Page 1 of 1

Proper netif/ppp disconnect/close? TCP timeout retry is crashing my app

Posted: Mon Sep 04, 2023 9:44 pm
by tpbedford
Hi, we are using a quectel EC21 modem in nb-IOT mode (slow! dial-up speeds with latency measured in seconds).

What's the proper process for initiating a close/disconnect/destroy of our modem driver task?

Our issue is if we try to close an active data connection and close down DTE, DCE, PPP etc., then about 5s after this the TCPIP thread invariably attempts some kind of a retry after timeout, and tries to access destroyed/freed objects.

We're using ESPIDF5.1 (lwip,ppp,esp-netif) and our modem driver was built on some esp-modem example code that we found.

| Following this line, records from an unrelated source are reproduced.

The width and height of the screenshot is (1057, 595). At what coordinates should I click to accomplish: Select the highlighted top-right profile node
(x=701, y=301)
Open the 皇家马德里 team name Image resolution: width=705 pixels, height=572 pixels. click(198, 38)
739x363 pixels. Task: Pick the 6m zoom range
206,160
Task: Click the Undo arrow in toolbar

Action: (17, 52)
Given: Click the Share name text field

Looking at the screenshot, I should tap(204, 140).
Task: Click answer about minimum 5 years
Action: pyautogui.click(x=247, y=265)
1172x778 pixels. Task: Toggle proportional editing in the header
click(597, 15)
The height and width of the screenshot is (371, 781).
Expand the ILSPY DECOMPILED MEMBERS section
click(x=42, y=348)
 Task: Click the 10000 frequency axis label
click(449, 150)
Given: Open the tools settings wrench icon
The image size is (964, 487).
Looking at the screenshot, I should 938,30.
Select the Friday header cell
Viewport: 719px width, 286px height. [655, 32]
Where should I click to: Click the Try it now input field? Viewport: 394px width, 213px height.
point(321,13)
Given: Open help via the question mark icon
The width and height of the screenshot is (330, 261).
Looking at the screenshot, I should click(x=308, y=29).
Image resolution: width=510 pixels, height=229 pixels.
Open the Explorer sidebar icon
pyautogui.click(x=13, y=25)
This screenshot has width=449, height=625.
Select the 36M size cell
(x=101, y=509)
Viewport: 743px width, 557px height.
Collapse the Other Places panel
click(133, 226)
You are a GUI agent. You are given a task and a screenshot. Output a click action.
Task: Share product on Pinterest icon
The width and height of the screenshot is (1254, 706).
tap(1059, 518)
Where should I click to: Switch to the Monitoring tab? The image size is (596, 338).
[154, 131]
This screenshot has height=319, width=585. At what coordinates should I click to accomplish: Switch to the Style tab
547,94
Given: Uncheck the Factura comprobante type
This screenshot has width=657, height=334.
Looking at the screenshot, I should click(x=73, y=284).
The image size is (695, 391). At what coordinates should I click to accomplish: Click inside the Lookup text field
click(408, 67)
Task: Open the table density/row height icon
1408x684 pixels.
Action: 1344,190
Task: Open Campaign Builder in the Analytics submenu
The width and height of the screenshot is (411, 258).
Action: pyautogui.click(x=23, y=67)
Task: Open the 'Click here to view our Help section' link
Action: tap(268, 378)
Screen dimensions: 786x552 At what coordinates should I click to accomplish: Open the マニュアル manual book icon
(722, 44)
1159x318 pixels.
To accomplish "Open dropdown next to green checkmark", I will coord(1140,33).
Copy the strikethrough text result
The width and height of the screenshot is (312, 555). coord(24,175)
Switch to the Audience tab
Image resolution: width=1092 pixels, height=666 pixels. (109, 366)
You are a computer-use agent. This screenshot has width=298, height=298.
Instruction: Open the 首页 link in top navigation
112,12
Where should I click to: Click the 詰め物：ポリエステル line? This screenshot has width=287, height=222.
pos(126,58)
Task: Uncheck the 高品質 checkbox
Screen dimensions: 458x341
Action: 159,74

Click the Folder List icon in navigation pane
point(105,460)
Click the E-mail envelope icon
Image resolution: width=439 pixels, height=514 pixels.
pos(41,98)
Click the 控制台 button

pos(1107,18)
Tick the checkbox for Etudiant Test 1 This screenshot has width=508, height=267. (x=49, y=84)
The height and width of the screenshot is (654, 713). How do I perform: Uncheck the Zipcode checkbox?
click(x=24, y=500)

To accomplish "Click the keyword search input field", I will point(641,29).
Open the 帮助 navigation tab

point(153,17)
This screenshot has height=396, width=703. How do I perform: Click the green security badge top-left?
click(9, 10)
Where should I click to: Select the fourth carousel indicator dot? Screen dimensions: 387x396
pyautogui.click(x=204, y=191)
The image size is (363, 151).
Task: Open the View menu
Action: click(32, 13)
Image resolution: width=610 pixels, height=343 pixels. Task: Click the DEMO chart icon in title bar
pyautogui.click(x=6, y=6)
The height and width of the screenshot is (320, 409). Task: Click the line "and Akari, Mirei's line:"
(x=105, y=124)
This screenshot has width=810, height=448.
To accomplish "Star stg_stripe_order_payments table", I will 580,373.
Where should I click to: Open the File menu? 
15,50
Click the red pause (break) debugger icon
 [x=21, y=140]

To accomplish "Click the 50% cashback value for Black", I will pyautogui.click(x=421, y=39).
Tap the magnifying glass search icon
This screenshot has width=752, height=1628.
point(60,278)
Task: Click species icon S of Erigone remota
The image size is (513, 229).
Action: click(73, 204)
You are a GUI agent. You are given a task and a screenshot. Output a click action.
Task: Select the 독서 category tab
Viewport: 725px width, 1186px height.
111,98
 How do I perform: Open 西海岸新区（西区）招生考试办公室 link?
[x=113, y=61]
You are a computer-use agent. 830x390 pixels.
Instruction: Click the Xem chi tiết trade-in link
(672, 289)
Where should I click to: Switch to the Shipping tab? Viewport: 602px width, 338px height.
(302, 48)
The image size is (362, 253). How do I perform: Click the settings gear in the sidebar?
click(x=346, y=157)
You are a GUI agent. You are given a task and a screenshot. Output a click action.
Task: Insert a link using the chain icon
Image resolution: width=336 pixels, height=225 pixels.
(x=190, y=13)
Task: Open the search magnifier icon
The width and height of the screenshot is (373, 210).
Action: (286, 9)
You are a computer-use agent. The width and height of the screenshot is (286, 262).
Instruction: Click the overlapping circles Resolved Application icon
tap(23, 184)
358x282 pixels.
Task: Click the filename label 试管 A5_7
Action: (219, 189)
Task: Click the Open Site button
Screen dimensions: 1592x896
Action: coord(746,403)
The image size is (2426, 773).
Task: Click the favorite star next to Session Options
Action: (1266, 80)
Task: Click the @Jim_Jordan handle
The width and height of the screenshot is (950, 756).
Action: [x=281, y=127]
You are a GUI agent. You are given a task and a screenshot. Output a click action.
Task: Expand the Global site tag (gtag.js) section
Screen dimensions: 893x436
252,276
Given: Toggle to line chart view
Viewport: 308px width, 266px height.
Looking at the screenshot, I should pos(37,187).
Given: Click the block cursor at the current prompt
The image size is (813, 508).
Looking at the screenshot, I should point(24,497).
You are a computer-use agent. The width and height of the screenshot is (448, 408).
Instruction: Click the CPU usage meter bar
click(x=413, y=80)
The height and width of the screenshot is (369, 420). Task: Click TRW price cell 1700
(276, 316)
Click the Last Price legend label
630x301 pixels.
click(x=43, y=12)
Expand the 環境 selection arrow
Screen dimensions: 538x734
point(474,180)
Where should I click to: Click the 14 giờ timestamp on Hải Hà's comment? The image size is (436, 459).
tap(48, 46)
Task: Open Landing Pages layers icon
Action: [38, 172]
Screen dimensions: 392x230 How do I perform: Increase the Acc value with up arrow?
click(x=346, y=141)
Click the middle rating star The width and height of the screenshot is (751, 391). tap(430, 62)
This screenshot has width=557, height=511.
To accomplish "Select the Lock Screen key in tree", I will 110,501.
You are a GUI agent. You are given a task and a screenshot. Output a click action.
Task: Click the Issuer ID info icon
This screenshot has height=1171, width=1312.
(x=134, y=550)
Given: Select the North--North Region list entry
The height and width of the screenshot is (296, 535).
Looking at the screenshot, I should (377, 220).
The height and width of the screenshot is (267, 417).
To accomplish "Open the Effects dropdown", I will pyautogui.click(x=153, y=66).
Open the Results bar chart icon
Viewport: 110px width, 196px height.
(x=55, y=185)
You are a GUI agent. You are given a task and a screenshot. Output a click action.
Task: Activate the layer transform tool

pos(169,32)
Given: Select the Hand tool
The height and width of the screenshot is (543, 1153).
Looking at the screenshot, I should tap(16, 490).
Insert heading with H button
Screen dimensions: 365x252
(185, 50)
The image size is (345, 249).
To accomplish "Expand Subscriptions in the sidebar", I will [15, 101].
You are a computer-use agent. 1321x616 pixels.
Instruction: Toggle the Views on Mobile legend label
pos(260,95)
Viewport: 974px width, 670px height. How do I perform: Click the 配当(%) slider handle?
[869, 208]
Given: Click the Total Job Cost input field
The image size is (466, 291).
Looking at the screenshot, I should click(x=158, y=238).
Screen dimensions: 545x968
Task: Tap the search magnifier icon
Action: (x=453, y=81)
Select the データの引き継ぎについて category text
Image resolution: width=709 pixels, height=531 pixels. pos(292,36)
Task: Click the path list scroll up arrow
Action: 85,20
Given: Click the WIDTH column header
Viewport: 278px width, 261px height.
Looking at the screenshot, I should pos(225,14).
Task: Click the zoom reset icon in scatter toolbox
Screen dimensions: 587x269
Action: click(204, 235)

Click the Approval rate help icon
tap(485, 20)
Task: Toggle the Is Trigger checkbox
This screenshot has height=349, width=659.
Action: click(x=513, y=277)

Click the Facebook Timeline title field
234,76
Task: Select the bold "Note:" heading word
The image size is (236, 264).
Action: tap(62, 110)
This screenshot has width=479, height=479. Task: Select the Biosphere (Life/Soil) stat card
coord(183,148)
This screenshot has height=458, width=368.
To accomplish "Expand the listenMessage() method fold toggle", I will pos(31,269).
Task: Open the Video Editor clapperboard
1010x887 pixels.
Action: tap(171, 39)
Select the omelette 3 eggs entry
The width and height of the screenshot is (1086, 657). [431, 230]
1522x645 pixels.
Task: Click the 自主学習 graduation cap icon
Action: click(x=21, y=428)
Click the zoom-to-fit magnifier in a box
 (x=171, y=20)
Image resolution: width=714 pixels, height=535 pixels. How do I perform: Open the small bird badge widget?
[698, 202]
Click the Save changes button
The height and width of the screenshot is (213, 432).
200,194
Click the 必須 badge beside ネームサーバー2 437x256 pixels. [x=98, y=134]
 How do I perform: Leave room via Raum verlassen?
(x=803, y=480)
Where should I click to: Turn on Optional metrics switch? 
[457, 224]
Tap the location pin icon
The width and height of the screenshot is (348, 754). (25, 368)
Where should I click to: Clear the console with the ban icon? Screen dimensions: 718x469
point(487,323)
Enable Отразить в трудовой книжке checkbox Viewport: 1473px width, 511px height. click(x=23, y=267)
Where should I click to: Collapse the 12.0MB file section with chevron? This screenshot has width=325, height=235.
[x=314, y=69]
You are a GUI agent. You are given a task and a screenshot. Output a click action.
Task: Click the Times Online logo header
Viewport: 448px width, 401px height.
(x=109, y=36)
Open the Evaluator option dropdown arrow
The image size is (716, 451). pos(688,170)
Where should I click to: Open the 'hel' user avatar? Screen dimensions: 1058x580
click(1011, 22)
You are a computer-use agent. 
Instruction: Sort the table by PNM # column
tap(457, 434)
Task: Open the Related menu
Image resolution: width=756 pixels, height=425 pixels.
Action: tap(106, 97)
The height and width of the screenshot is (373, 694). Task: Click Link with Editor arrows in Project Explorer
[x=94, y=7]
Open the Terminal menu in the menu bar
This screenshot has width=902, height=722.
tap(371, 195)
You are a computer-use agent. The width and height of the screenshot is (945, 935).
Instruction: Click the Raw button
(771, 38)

Our stack trace causing the error is this:

Code: Select all

0x4014021d: pppos_low_level_output at C:/Espressif/frameworks/esp-idf/components/esp_netif/lwip/esp_netif_lwip_ppp.c:195
0x40135048: pppos_output_last at C:/Espressif/frameworks/esp-idf/components/lwip/lwip/src/netif/ppp/pppos.c:878
0x401351e9: pppos_write at C:/Espressif/frameworks/esp-idf/components/lwip/lwip/src/netif/ppp/pppos.c:241
0x40134afa: ppp_write at C:/Espressif/frameworks/esp-idf/components/lwip/lwip/src/netif/ppp/ppp.c:996
0x4013e07b: fsm_sdata at C:/Espressif/frameworks/esp-idf/components/lwip/lwip/src/netif/ppp/fsm.c:796
0x4013e0dc: fsm_timeout at C:/Espressif/frameworks/esp-idf/components/lwip/lwip/src/netif/ppp/fsm.c:282
0x40130f35: sys_check_timeouts at C:/Espressif/frameworks/esp-idf/components/lwip/lwip/src/core/timeouts.c:401
0x4012ac8a: tcpip_timeouts_mbox_fetch at C:/Espressif/frameworks/esp-idf/components/lwip/lwip/src/api/tcpip.c:109
0x4012ad46: tcpip_thread at C:/Espressif/frameworks/esp-idf/components/lwip/lwip/src/api/tcpip.c:142
0x4008cf12: vPortTaskWrapper at C:/Espressif/frameworks/esp-idf/components/freertos/FreeRTOS-Kernel/portable/xtensa/port.c:162  
The top-most line there is:

Code: Select all

esp_err_t ret = esp_netif_transmit(netif, data, len);
being

Code: Select all

esp_err_t esp_netif_transmit(esp_netif_t *esp_netif, void* data, size_t len)
{
    return (esp_netif->driver_transmit)(esp_netif->driver_handle, data, len);
}
(which is clearly inlined so doesn't show in the stack trace). I believe the esp_netif->driver_transmit dereference is the issue, as the netif instance has been destroyed/freed.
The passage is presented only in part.